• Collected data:

============

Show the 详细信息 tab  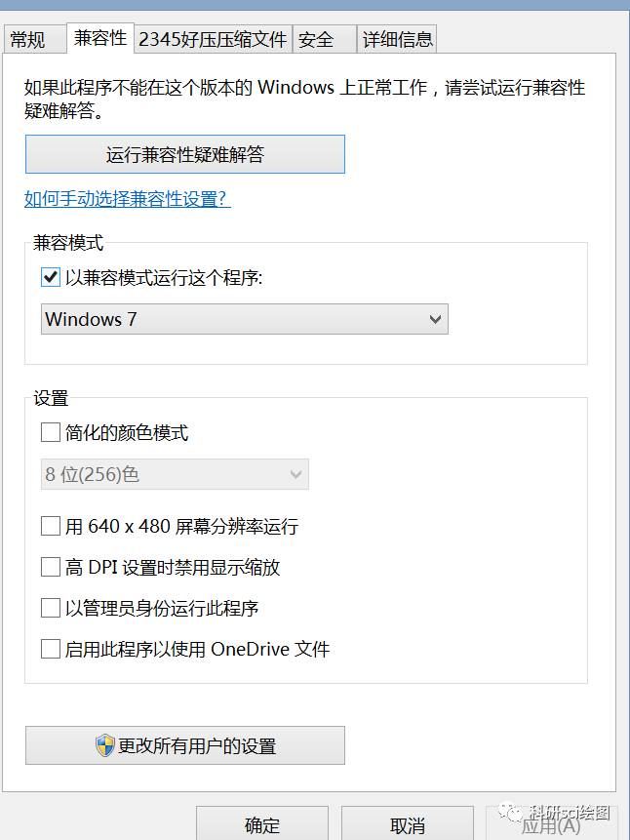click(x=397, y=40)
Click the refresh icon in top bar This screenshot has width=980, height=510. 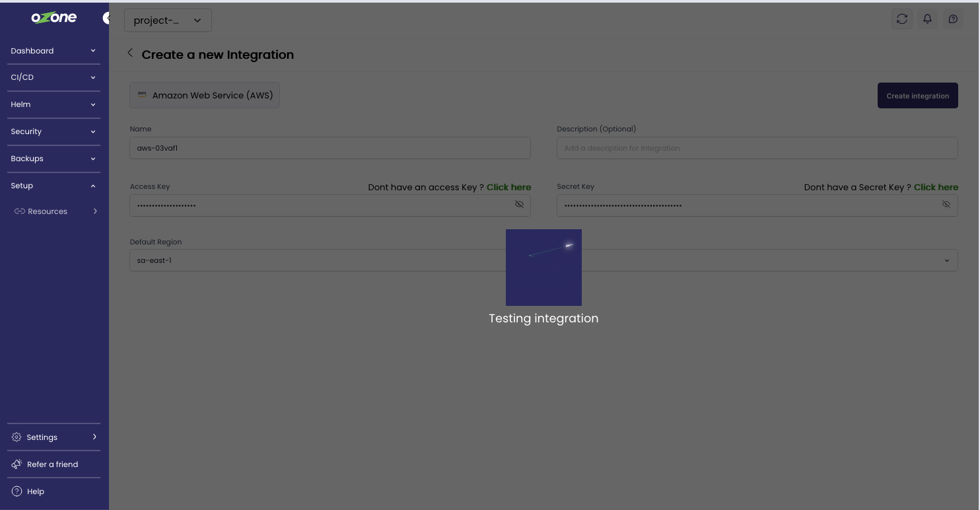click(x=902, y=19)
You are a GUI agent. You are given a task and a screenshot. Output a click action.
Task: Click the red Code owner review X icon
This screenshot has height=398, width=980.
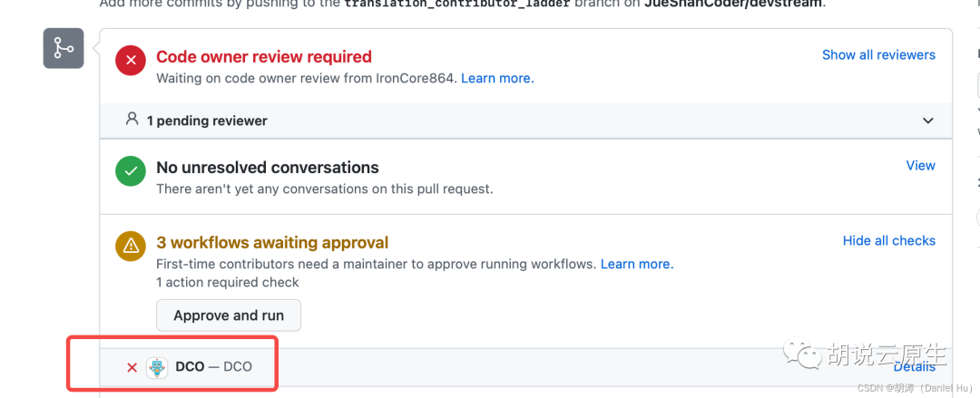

============

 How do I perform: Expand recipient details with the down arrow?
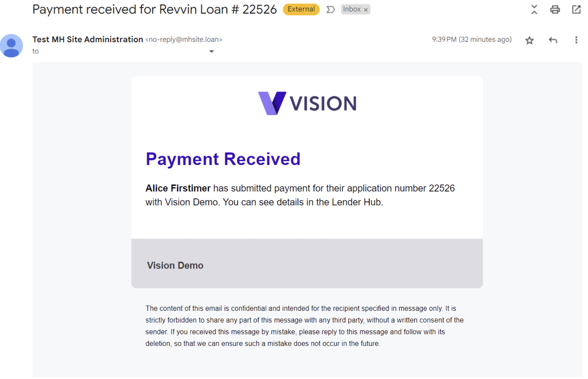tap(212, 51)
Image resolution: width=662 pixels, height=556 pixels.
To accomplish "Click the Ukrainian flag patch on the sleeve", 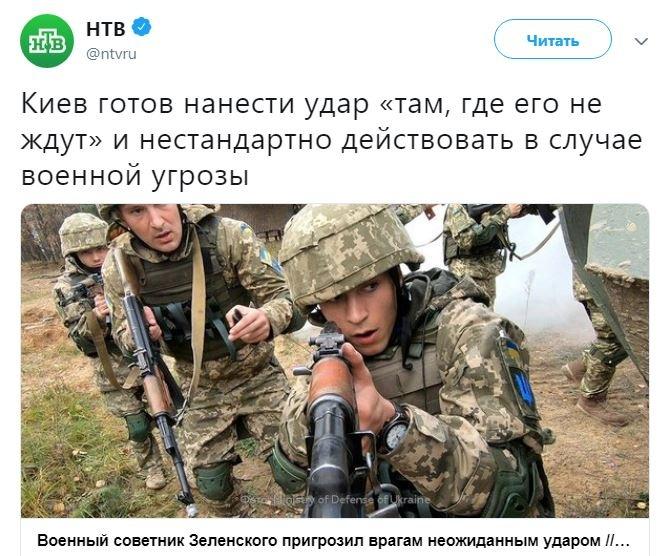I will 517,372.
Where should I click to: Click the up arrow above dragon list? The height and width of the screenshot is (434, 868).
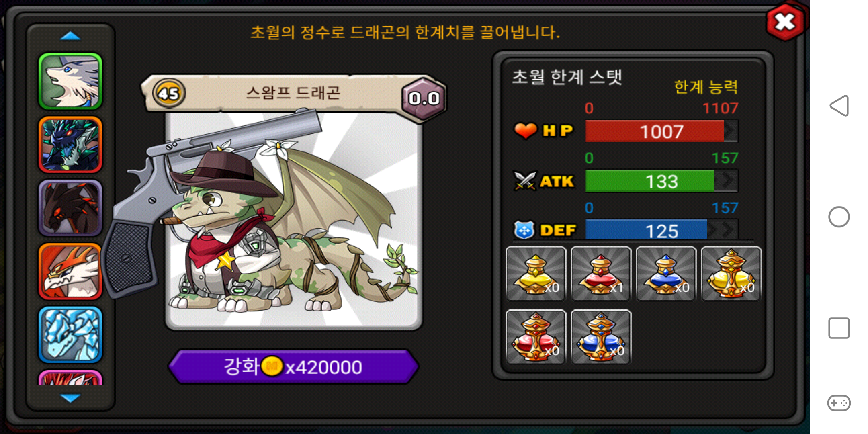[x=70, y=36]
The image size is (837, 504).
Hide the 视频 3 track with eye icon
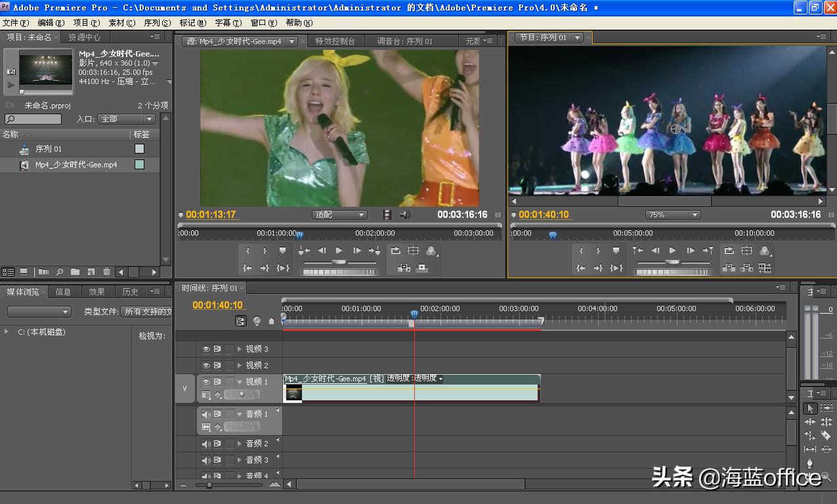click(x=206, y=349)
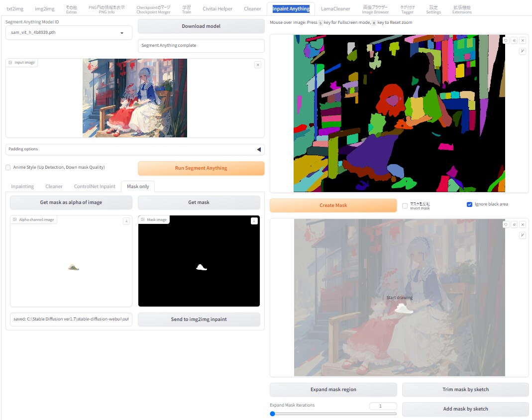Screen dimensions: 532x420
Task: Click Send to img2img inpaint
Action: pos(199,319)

============

• WORK REQUEST: Please give again the lines above between the line holding "Task: Click the red Code owner review X icon" and the line holding "This screenshot has height=398, width=980.", inclusive, exactly as they are and with nothing added.

• RESULT OF THIS EXERCISE:
Task: Click the red Code owner review X icon
This screenshot has height=398, width=980.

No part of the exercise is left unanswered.